Janna:
You sound like a very caring and concerned, wonderful person. Vent at will here.
We hear you and understand; I send you a virtual hug. You are dealing with a lot of challenges in your life.
I have a sister (66) with a husband of 40 years who was diagnosed with Parkinson Disease more than 5 years ago, they live in a remote place with very little support and they are alone. I keep attempting to help but she holds me at a distance. I want to help her so much and it breaks my heart and constantly worries me she will be unable to cope much longer.
What I do is trust that God will let me step in when I am needed. I think the efforts you have made are excellent - the supplies are good for now.
My older sister has some debilitating back issues and copes by withdrawing, she did the same way with breast cancer 25 years ago: withdrew. I think some people are just that way during moments of suffering.
Just be there for her. Send a card in the mail now and then telling her your thoughts, love and prayers are with her...and trust God to do the rest.
If she will not let hospice in yet, that is OK. She may not yet be ready for that stage of reality. She has to learn to accept what they can do for her and they certainly would keep her as pain free as possible once she realizes where she is on her journey. She also may not realize she can go on and off Hospice care, depending on her course of disease. And it does seems to me (as an RN and Gerontologist) she has a good support team.
Perhaps your SIL needs some support - try offering to do something for her if you are worried she is getting overloaded. Your SIL is your niece's mother, correct?
@slarson14
Hugs to you too. I am so sorry about both your sisters situations. There are no easy answers are there? How did our society become so nuclear? What is it that makes so many of us push people away when we really need help? I’ve been pondering that a lot lately. Of course I’m sure we all have some theories, and different people will have different reasons.
My niece is familiar with hospice. She worked in a care facility for about 10 years. She knows how grateful for hospice support in our homes we were as her grandparents, birth mom, her other aunt, and her dad passed.

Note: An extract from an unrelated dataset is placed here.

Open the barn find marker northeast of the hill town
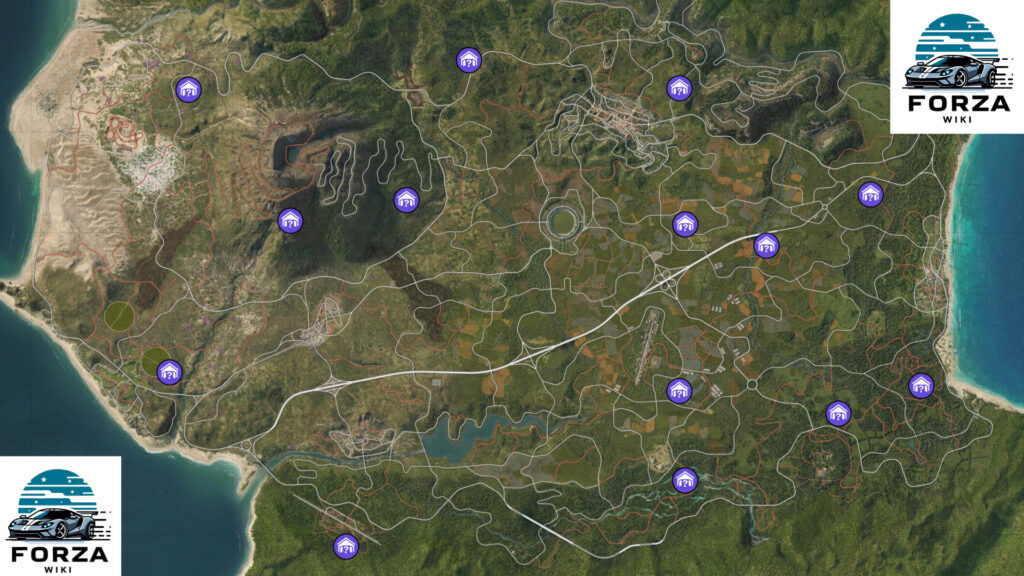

We had an awesome experience with hospice each time. Everyone in my family seems to have a long hard passing. Years of decline followed by 6 months of crisis and misery.
My niece is well aware she is dying. She is angry that it is taking so long. She is also aware her partner is on the last leg of his journey. I am still amazed how the human body can keep going when it seems to be down to just skin covering bone.
I do not understand why she seems to be choosing pain when she knows there are options, but I keep that to myself.
This SIL that my niece is allowing in is actually my nieces step mom. She joined our family when my niece was in her early teens, and there was more than a little drama around that for around 5 years. But she (SIL) is a gem, and eventually won my niece and nephew over by her unwavering support. SIL brought peace, stability, structure, and most importantly kindness into what had been chaos before. All of my family loves/ loved her dearly from the get go. She and I are now the last of our generation. She has been there to help me as I cared for the others, and I was able to help her care for “the love of my life” as my brother passed. I was hoping to be there for her when her time comes, and it distresses me that maybe I won’t be able to. In the meantime we are pretty close, we bring up funny family stories, and can talk about the hard realities of our current situations. I do Costco runs for her, I know all her favorite items. She lets me do things around her house that cause her problems because of her arthritis. I have communication with my SILs remaining friends and great neighbors who are happy to help support her (as she has always done things for them) and get her out to do fun things between my weekly visits, and regular phone calls. This last 6 months we all try to schedule visits around her care for my niece. We drop re-heatable meals in her fridge and freezer, so she does not have to cook after a long day. They (neighbors) keep an eye on her and let me know when she is looking tired or down- not that she would admit it because stubborn seems to run in the family😂🤣.
I am grateful that there are so many caring people in this world.